Grâce à leur bonne stratégie SEO, Sylvain estime que « les résultats doivent être là » en termes de visiteurs. Pour autant, Michael, qui édite le site « allo-medecin.fr », l’affirme : les numéros de renseignements surtaxés rapportent moins qu’avant. Michael, avec qui Numerama s’est entretenu, possède des sites internet « depuis toujours ». Déjà au lycée, il éditait un annuaire de restaurants, et a racheté « allo-médecin.fr » l’année dernière. Son site n’utilise pas le même mécanisme que les autres plateformes que Numerama a appelées : lui liste les numéros de médecins, catégorisés par ville ou département, et permet aux visiteurs de les appeler en passant par des numéros payants, commençant par 08. Le prix est également moins cher : l’appel est facturé 2,99 euros, peu importe la durée de l’appel, ce qui réduit considérablement les gains par rapport aux 15 euros en moyenne obtenus par les autres sites, par appel.
Ce prix ne lui permet pas de se verser un salaire : il compte sur son emploi à temps plein dans une boîte d’informatique pour payer les factures. « Les revenues du site servent juste à sa gestion », précise-t-il. Bien que le site compte près d’un million de médecins inscrits, il ne reçoit que 10 000 visiteurs par mois : l’algorithme de Google détecte les sites contenant des numéros surtaxés, et ne les affiche pas en priorité.
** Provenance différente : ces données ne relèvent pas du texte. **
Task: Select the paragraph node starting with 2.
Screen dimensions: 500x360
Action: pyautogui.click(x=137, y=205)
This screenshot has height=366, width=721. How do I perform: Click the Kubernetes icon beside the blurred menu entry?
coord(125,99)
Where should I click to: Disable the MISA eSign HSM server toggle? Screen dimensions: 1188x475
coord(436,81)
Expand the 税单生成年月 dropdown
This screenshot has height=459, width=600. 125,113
« Les numéros surtaxés, ça ne marche plus comme avant », nuance Michael. « Les personnes sur internet ont changé : ce qui était normal il y a 10 ans ne l’est plus, l’accès à l’information a changé ». Les services de renseignement téléphonique, dont le fameux 118 218, détesté universellement pour ses publicités à la mélodie entêtante, ont connu leurs heures de gloire il y a presque 15 ans. Le site de Michael, « allo-médecin.fr », a également connu un certain succès à l’époque.
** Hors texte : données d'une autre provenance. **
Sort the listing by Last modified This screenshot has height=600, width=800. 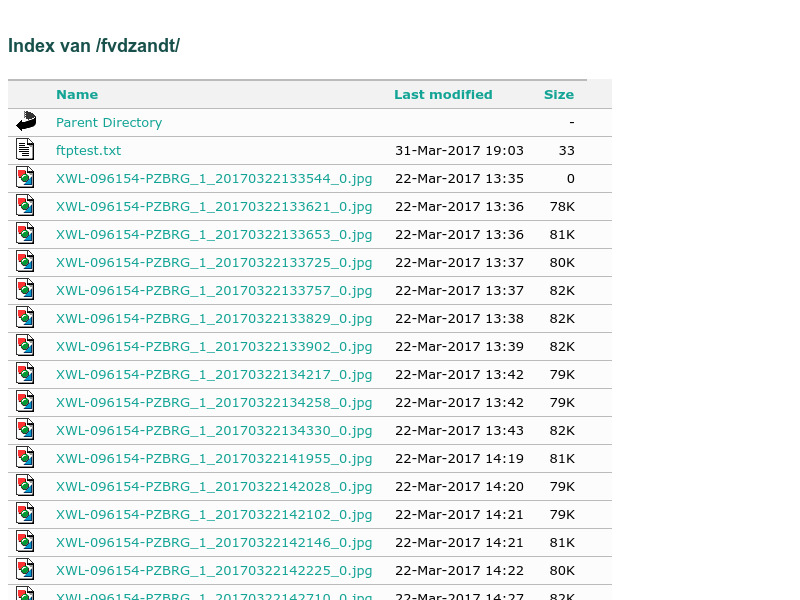[x=443, y=94]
Aujourd’hui, opérer un site avec des numéros surtaxés n’est « pas gratifiant ». Il raconte cependant qu’en début d’année, un opérateur l’a contacté pour lui proposer de mettre en place le même système que les autres plateformes. « Les numéros en 6 chiffres où on tombe sur une personne qui fait perdre du temps avant de nous rediriger, c’est du vol. C’est pas normal de payer 20 euros pour ça ». Les autres propriétaires de ces sites, eux, se sont montrés beaucoup plus difficiles à joindre : à ce jour, aucun n’a souhaité répondre à nos questions.